HTC One M8 review

Social media is a big part of how people interact with brands these days. Chances are, you’ve heard about the HTC M8 before – many customers no longer make them the main brand for their shopping. The best way to buy this phone would be through online stores such as eBay or Amazon because they offer reasonable prices and a wide selection of different carriers (sim cards).

Being a phone designer is tough. You have to create a phone with visually appealing features, but is essentially just an area for the screen with some extras.

HTC has done it again. They recently released the M8, a phone that had all the features and power of its predecessor but also managed to improve on its external design, which was so popular last year with the HTC One.

Htc is well known for designing some of the best-looking smartphones in the business. Their latest model, the M8, shows off a more refined design than its predecessor while also improving nearly every area. The inclusion of a MicroSD card slot is a nice bonus too.

The HTC One M8 is a beautiful phone with an amazing camera. It has a 4.7 inch LCD, which is larger than its predecessor, the HTC One M7. The resolution is also higher at 1920×1080 pixels.

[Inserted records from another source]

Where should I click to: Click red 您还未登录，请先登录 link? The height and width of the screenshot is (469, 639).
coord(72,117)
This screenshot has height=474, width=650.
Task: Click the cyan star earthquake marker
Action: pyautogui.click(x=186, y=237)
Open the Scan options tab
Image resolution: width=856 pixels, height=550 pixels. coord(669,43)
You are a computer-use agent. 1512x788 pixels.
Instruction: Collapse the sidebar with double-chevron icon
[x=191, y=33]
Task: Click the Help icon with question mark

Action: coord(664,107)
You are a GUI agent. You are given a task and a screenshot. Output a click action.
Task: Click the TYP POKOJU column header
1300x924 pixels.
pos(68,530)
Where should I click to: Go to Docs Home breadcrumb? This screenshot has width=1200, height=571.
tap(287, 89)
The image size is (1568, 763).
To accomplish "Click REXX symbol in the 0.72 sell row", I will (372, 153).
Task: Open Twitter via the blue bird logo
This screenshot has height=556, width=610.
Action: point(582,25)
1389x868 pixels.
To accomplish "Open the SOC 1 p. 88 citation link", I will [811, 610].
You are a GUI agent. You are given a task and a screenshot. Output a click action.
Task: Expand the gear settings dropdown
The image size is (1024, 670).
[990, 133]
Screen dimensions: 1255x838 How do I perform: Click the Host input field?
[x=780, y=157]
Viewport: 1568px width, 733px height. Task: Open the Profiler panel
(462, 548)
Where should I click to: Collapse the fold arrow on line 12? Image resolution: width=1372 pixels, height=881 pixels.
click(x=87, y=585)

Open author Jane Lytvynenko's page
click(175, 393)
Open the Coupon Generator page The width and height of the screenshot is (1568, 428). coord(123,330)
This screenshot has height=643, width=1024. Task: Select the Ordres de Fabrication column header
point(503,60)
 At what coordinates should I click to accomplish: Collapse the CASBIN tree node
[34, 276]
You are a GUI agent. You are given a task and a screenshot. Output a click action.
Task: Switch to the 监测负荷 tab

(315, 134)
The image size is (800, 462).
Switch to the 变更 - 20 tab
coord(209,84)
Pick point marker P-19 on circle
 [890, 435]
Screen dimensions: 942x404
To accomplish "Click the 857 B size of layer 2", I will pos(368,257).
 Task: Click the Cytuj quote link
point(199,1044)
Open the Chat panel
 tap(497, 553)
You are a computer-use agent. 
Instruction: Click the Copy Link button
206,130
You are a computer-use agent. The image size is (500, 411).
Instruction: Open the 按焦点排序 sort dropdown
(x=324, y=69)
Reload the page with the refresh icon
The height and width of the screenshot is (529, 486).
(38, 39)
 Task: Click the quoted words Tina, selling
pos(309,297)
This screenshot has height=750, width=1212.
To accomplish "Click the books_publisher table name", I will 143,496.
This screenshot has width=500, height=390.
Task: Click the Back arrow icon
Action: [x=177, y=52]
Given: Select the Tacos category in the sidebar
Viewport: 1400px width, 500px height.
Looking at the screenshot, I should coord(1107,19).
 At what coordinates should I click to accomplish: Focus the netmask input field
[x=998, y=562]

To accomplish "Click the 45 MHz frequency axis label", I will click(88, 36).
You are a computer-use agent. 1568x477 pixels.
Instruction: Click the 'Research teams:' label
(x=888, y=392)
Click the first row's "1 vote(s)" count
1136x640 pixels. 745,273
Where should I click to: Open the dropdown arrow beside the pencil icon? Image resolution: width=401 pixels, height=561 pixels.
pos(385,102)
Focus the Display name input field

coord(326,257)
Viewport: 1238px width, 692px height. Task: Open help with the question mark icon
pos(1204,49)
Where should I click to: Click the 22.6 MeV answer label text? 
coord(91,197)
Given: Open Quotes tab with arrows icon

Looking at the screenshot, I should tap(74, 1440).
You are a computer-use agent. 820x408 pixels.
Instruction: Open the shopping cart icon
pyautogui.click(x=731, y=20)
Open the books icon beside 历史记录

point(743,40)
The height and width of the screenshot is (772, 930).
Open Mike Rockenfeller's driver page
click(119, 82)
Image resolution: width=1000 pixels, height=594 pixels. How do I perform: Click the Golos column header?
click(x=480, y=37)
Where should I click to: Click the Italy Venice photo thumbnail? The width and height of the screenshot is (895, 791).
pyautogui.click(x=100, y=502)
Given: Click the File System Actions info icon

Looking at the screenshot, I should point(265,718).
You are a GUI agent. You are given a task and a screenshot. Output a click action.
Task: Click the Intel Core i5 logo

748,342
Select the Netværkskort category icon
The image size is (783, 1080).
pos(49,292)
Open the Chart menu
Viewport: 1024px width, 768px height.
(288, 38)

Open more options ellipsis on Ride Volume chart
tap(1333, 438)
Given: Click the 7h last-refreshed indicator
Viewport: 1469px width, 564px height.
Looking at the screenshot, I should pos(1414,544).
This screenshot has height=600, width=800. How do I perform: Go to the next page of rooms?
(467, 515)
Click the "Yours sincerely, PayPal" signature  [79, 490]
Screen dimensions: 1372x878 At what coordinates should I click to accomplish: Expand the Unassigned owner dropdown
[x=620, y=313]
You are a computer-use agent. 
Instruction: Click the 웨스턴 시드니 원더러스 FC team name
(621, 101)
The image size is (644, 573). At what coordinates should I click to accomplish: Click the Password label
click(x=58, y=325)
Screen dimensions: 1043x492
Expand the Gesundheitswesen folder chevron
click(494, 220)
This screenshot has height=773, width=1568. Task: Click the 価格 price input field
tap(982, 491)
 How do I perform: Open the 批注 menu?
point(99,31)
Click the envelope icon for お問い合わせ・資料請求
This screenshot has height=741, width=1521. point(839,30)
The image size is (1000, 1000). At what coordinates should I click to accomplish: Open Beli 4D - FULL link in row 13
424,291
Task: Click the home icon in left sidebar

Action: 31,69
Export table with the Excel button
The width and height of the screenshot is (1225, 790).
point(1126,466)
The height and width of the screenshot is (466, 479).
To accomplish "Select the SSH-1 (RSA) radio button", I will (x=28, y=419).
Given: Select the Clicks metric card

The phone has a 13MP camera with optical image stabilization and a 5MP front-facing camera. It also has a Qualcomm Snapdragon 801 processor, 2GB of RAM, and 32GB of storage that can be expanded up to 128GB with an SD card.

The HTC One M8’s design is sleek and elegant, but it does have some drawbacks such as the lack of expandable storage and the fact that it doesn’t have water resistance as its predecessor did. However, these are small issues in comparison to what this phone can do for you in other

On top of that, the chassis has transformed and is now made up of 90% metal – up from around 70% in previous models. The result is a high-quality, heavy-duty design. Just looking at it makes you second-guess your next purchase.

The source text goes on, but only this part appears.